(Beginning of DATA EXCERPTS)

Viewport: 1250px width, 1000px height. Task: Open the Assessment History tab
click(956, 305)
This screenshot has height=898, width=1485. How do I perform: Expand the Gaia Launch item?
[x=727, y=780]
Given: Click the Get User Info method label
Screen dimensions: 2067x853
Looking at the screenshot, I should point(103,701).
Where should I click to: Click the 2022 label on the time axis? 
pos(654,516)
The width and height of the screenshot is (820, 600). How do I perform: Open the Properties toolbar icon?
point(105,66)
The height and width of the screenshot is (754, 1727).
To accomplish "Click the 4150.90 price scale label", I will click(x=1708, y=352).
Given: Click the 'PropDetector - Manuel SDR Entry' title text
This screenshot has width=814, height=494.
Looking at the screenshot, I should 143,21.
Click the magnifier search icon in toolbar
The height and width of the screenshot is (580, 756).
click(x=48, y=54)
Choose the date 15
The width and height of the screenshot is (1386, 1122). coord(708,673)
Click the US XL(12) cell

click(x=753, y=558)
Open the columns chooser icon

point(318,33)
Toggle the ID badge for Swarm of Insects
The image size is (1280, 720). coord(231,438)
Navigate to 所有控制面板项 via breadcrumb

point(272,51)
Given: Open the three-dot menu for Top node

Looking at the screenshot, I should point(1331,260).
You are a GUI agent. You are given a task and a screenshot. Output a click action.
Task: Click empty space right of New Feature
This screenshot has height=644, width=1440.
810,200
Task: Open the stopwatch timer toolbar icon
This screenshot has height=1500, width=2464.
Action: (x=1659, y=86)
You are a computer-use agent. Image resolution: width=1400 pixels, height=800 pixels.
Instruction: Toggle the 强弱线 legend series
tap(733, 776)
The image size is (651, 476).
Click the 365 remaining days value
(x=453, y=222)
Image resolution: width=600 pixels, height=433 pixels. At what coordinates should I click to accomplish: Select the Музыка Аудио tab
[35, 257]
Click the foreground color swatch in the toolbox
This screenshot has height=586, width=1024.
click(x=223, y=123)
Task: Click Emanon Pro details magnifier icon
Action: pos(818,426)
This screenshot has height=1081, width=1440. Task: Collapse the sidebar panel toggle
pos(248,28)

(End of DATA EXCERPTS)

Every line of the data should be output exactly as it was given.

Viewport: 1250px width, 1000px height. Task: Open the Assessment History tab
click(956, 305)
This screenshot has height=898, width=1485. How do I perform: Expand the Gaia Launch item?
[x=727, y=780]
Given: Click the Get User Info method label
Screen dimensions: 2067x853
Looking at the screenshot, I should point(103,701).
Where should I click to: Click the 2022 label on the time axis? 
pos(654,516)
The width and height of the screenshot is (820, 600). How do I perform: Open the Properties toolbar icon?
point(105,66)
The height and width of the screenshot is (754, 1727).
To accomplish "Click the 4150.90 price scale label", I will click(x=1708, y=352).
Given: Click the 'PropDetector - Manuel SDR Entry' title text
This screenshot has width=814, height=494.
Looking at the screenshot, I should 143,21.
Click the magnifier search icon in toolbar
The height and width of the screenshot is (580, 756).
click(x=48, y=54)
Choose the date 15
The width and height of the screenshot is (1386, 1122). coord(708,673)
Click the US XL(12) cell

click(x=753, y=558)
Open the columns chooser icon

point(318,33)
Toggle the ID badge for Swarm of Insects
The image size is (1280, 720). coord(231,438)
Navigate to 所有控制面板项 via breadcrumb

point(272,51)
Given: Open the three-dot menu for Top node

Looking at the screenshot, I should point(1331,260).
You are a GUI agent. You are given a task and a screenshot. Output a click action.
Task: Click empty space right of New Feature
This screenshot has height=644, width=1440.
810,200
Task: Open the stopwatch timer toolbar icon
This screenshot has height=1500, width=2464.
Action: (x=1659, y=86)
You are a computer-use agent. Image resolution: width=1400 pixels, height=800 pixels.
Instruction: Toggle the 强弱线 legend series
tap(733, 776)
The image size is (651, 476).
Click the 365 remaining days value
(x=453, y=222)
Image resolution: width=600 pixels, height=433 pixels. At what coordinates should I click to accomplish: Select the Музыка Аудио tab
[35, 257]
Click the foreground color swatch in the toolbox
This screenshot has height=586, width=1024.
click(x=223, y=123)
Task: Click Emanon Pro details magnifier icon
Action: pos(818,426)
This screenshot has height=1081, width=1440. Task: Collapse the sidebar panel toggle
pos(248,28)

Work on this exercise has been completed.